QUOTED TEXT |

The only reason any of us are not free is because we’d rather blame each other than own up to the responsibility of being autonomous. We live in a hostile world, and I saw how even the beauty of the cartoon lake on the screen was laced with life feeding on life. The same way people feed on you, and the way you feed on others. That doesn’t make it right, it doesn’t mean that they should do it or you should do it, but get over it. Anger is a powerful tool but blame is only useful if you want to destroy yourself. In my mind I screamed at my fellow man to wake up to this.

‘Jimmy’, a song about reconnecting with your wounded inner child, played while Sophie and the Witch of the Waste climbed the stairs together. I saw how strong it made Sophie that she didn’t hate her enemy, but rather pitied her. I realised that I too would have that strength the moment I became willing to let go of the hate I held for everyone who had ever hurt me. These people are miserable already. Especially in the case of the abuser I mentioned earlier – to hurt a kid like that, deliberately, you would need to be messed up inside. If I really did want revenge, I need only do nothing. I visualised meeting an old mentor who had cheated me, and for the first time, I felt nothing but pity. What a sad man.

At a higher level than we tend to think on, every person who harms you is giving you a gift. If a man mugged and shot me on the street today, I would have to die with utmost respect for my opponent; for he would have liberated me from life, and what a brilliant teacher that would make him. And every injury a person inflicts on you short of death is an opportunity to update the blind spots in your defense grid, and to better understand people. I too have hurt people, and it’s well past time to stop hating myself for it. As the song ‘Pushit’ reached its climax, I was envisioning every act of seeming cruelty as divine intent expressing through the unconscious mammals that we are, urging us to awaken us to the potential of our wisdom.




Savikalpa

We paused the film to ruminate. We spiralled around the idea of cellular and selfhood transformation over a lifetime, reflecting on how hugely different we were from the children we used to be when we first watched those cartoons from before. And yet, there we were, experiencing the moment. The transformation didn’t destroy us. I said, “You don’t need to fear death, because you have already died. So that’s it then – this thing that terrifies people so much, it’s behind you! And now you can move on.”

EXERCISE OBJECTIVE | Can you reproduce the passage on blame and forgiveness from "The only reason" through "up to this.", swapping "hostile" for "cruel"?

SUPPLIED MATERIAL |
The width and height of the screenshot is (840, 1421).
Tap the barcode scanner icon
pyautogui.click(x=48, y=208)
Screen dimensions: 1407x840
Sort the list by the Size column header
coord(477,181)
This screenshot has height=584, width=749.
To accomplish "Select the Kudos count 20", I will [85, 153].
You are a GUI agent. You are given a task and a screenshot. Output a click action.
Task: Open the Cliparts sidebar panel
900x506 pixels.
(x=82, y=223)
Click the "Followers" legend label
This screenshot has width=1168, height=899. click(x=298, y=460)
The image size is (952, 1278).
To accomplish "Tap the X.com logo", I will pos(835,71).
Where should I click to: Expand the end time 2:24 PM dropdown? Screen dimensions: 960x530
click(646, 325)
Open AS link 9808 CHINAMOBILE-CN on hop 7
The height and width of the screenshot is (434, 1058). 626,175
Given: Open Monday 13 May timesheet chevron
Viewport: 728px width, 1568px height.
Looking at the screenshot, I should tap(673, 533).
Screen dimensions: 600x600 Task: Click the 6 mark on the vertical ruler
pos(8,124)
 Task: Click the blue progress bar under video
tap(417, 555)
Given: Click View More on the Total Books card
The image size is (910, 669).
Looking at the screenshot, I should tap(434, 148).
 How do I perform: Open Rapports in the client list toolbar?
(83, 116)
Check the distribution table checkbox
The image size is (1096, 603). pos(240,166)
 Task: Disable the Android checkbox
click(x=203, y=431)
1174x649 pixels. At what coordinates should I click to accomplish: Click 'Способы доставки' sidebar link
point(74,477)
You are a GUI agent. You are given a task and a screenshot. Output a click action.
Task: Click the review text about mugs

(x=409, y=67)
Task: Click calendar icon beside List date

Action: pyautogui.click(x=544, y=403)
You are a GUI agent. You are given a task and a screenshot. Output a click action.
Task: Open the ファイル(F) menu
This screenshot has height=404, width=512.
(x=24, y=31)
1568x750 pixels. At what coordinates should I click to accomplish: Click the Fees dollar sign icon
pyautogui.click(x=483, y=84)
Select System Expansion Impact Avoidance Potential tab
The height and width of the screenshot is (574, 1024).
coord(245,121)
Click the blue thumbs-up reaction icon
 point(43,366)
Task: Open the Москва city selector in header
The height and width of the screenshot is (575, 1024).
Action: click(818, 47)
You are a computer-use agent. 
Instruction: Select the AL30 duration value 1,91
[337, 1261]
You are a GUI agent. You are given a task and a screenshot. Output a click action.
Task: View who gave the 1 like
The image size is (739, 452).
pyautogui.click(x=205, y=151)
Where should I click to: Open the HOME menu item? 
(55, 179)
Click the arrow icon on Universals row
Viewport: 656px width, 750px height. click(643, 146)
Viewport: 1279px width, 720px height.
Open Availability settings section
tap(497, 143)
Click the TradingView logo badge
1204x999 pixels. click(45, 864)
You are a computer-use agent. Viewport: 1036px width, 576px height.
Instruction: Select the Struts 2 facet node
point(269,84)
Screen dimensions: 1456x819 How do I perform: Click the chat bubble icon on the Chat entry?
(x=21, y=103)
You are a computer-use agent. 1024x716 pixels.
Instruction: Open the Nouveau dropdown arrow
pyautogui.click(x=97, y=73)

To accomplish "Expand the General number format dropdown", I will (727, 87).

ANSWER IN FULL |
The only reason any of us are not free is because we’d rather blame each other than own up to the responsibility of being autonomous. We live in a cruel world, and I saw how even the beauty of the cartoon lake on the screen was laced with life feeding on life. The same way people feed on you, and the way you feed on others. That doesn’t make it right, it doesn’t mean that they should do it or you should do it, but get over it. Anger is a powerful tool but blame is only useful if you want to destroy yourself. In my mind I screamed at my fellow man to wake up to this.